Music: I Can See (The Road To Emmaus) Steve Green

Live Your Resurrection Power!

Third Sunday of Easter

April 26, 2020

Click here for readings

Today, in Mercy, our Eastertide readings once again pull us into the full power of the Resurrection.

Act2_24

Just listen to Peter who stands and raises his mighty voice over the gathered crowd:

Let this be known to you, and listen to my words.
You who are Israelites, hear these words.
Jesus the Nazarene was a man commended to you by God …
This man … you killed, using lawless men to crucify him.
But God raised him up,
releasing him from the throes of death,

because it was impossible for him to be held by it.

There is no fear in Peter. There is only the courage that comes from certainty in God’s power over death.

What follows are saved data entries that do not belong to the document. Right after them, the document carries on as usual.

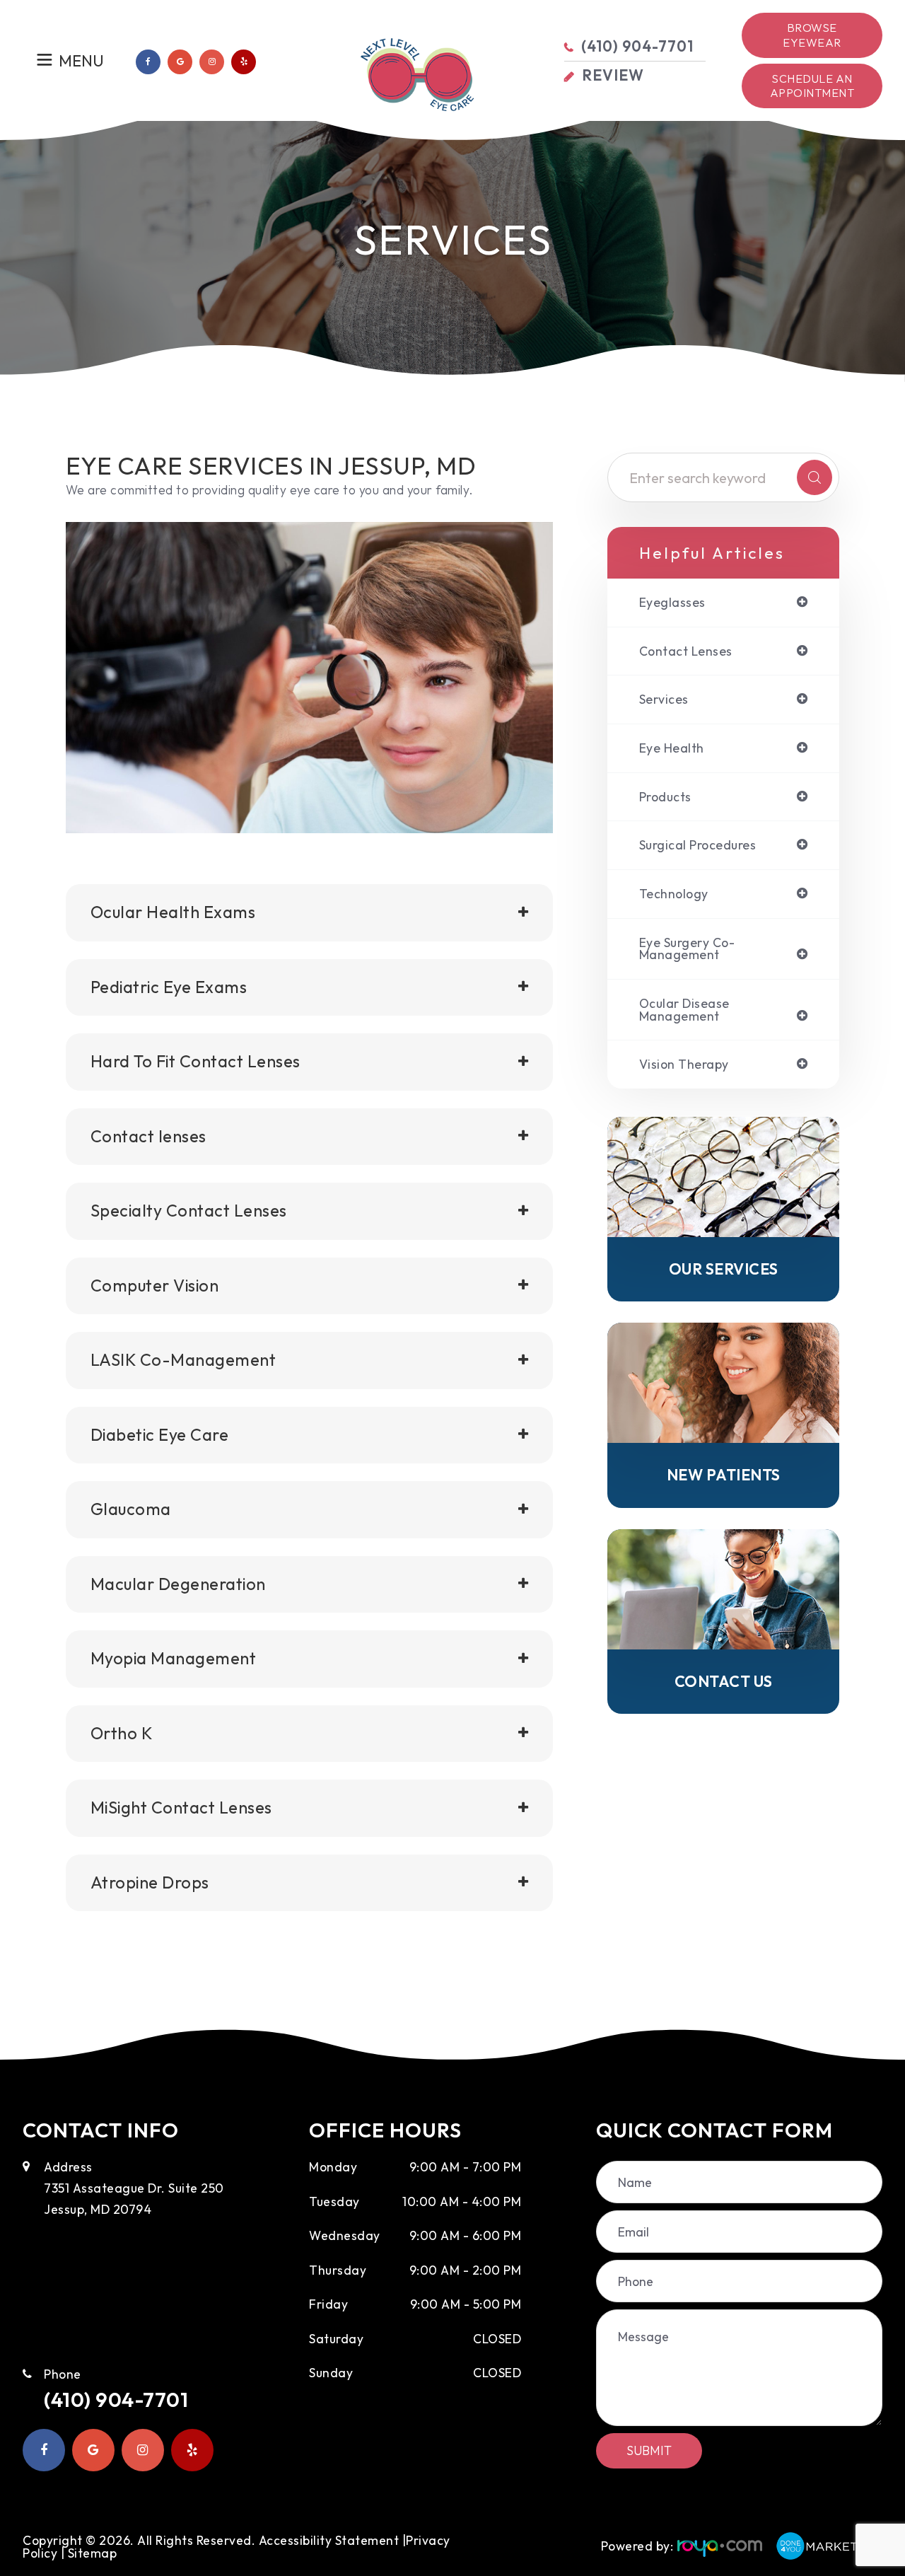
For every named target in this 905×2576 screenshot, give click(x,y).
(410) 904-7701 (116, 2399)
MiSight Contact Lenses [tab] (181, 1807)
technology (673, 894)
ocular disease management (684, 1009)
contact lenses (685, 651)
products (665, 797)
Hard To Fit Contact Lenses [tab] (195, 1061)
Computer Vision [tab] (154, 1285)
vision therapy (684, 1064)
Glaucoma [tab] (130, 1509)
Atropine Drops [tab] (149, 1882)
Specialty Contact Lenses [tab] (188, 1210)
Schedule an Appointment (812, 85)
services (664, 699)
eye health (671, 748)
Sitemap (92, 2553)
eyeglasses (672, 602)
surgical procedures (698, 845)
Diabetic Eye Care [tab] (159, 1435)
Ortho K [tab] (121, 1733)
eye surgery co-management (687, 948)
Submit (649, 2450)
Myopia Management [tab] (173, 1658)
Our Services (723, 1269)
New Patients (724, 1475)
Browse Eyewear (812, 35)
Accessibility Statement (329, 2540)
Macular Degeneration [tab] (178, 1584)
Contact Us (724, 1681)
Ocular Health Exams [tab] (173, 912)
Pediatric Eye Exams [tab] (168, 987)
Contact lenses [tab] (148, 1136)
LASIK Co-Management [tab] (183, 1360)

This is the grace of Resurrection Faith.


Resurrection Faith is a power we intensely need in these times that so test us. 

We may be severely tested like those suffering illness and loss; like those valiantly serving the suffering. Or we, like many, may simply be challenged by our self-isolation and radical disruption of routine.

emmaus nuns
In that, we may be like the disciples walking home to Emmaus. They didn’t die on Calvary. They weren’t even retained as followers of Jesus. They simply drifted away from their Hope. They were going home to a sad but comfortable dinner adequate enough to invite a stranger.

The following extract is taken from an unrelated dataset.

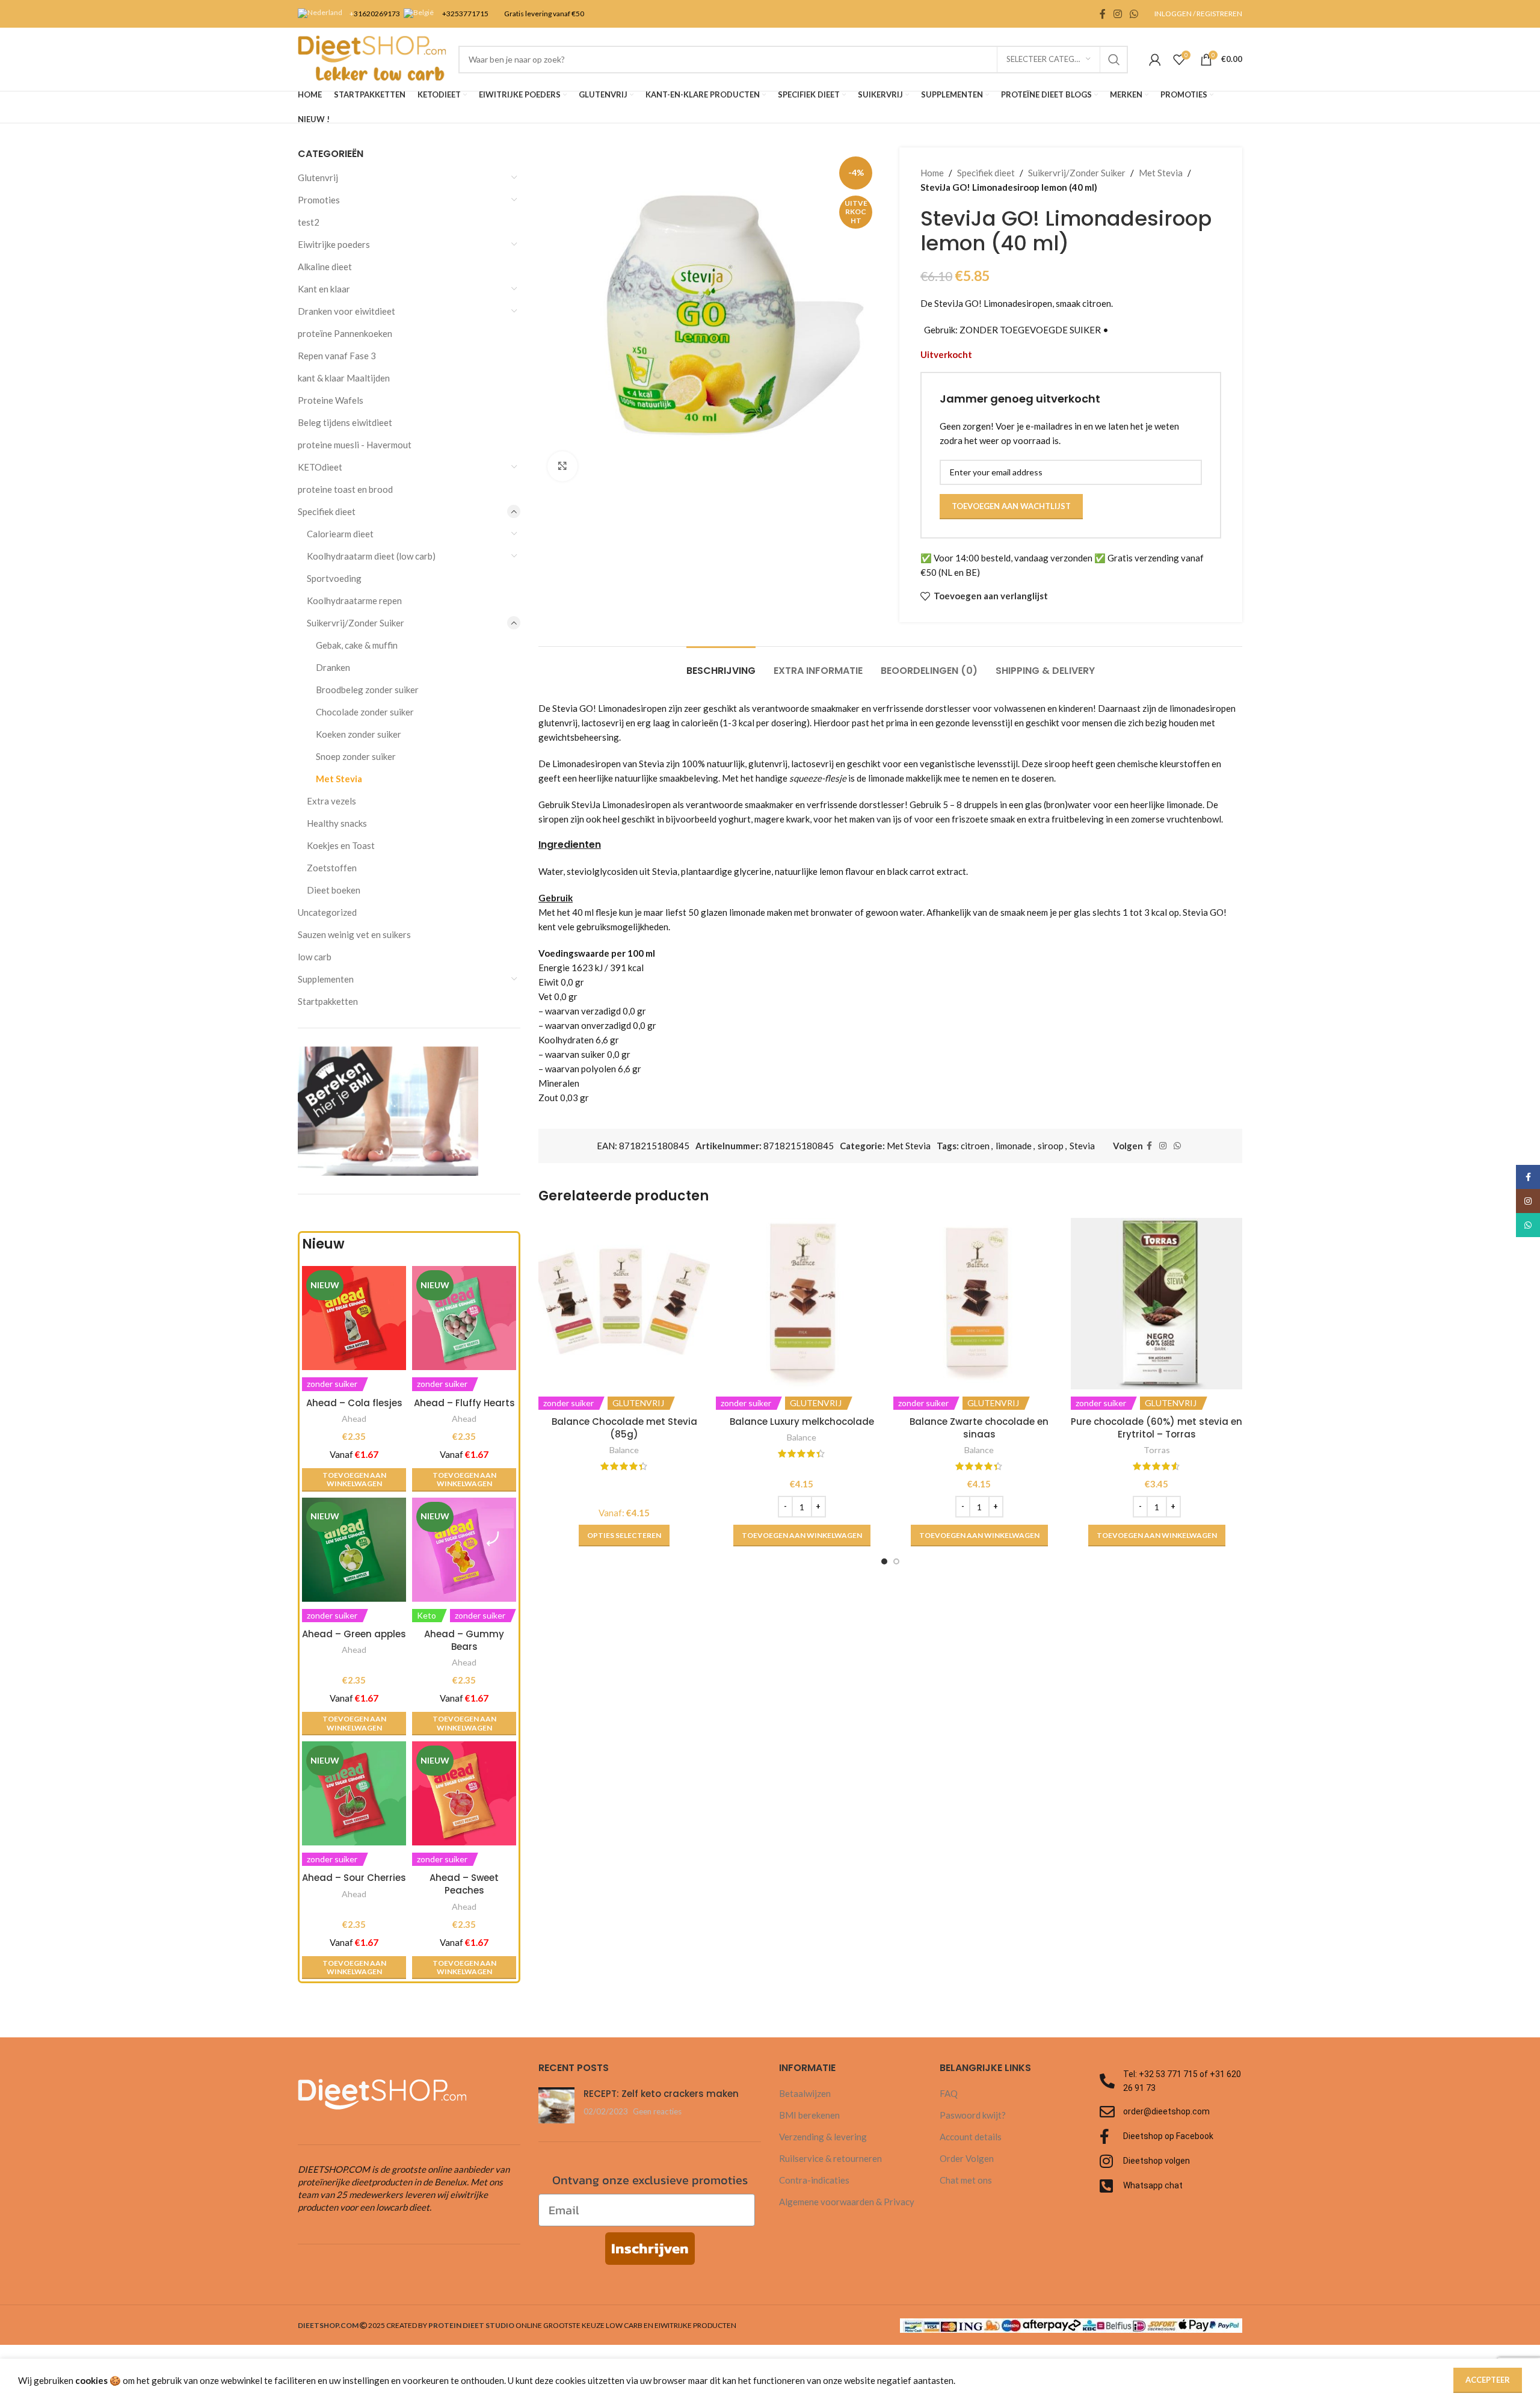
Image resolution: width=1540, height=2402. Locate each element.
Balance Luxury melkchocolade (802, 1421)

Yet they were heartbroken. The world they had loved and hoped in had been shattered. Everything they believed in appeared to be contradicted by the Cross. Most devastating of all, they were at a loss to imagine a future. 

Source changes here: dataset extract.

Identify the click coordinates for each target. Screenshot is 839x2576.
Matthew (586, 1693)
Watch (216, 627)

Aren’t we at least a little bit like them?

Aren’t we dazed that the reality we trusted seems to have disappeared overnight? Aren’t we too trying to figure out what we do now in the vacuum? Aren’t we too so blinded by sadness that we might fail to see God walking right beside us?


In our second reading, Peter gives us the formula to break through such blindness:

    • Invoke God as your Father
    • Remain faithful to your good works
    • Conduct yourselves with reverence during the time of your sojourning,
    • Realize that you are already ransomed from death by the precious blood of Christ

Practicing this kind of Resurrection Faith in troubled times makes us not only unafraid of death but, more importantly, unafraid of life. Because I think that is what really most cripples us – not any fear of dying, but rather our fear of fully living our life in God.

We worry about what we have to lose if we live like that, don’t we?

By jeopardizing everything most precious to us, these pandemic times make clear all that we have to lose. But they also make clear the powers in us impossible to chain: how we love, hope, serve and believe. Neither death nor pandemic has power over these living graces.


Like the Emmaus disciples, our hearts burn within us, too, with an ardent mix of longing, confusion, and stubborn trust. Like them, let us sit down with Jesus at the table of our lives. Let his patient voice speak to our souls and clear our vision. The Resurrection power of God is alive in all things. May we recognize that Power even in these seemingly contradictory times.

cross

Because Christ rose from the dead, it is impossible for any form of death to hold us captive. On this Third Sunday of Easter, our readings invite us to truly believe that. Let’s fully accept the invitation, dear friends. Let’s live like we believe!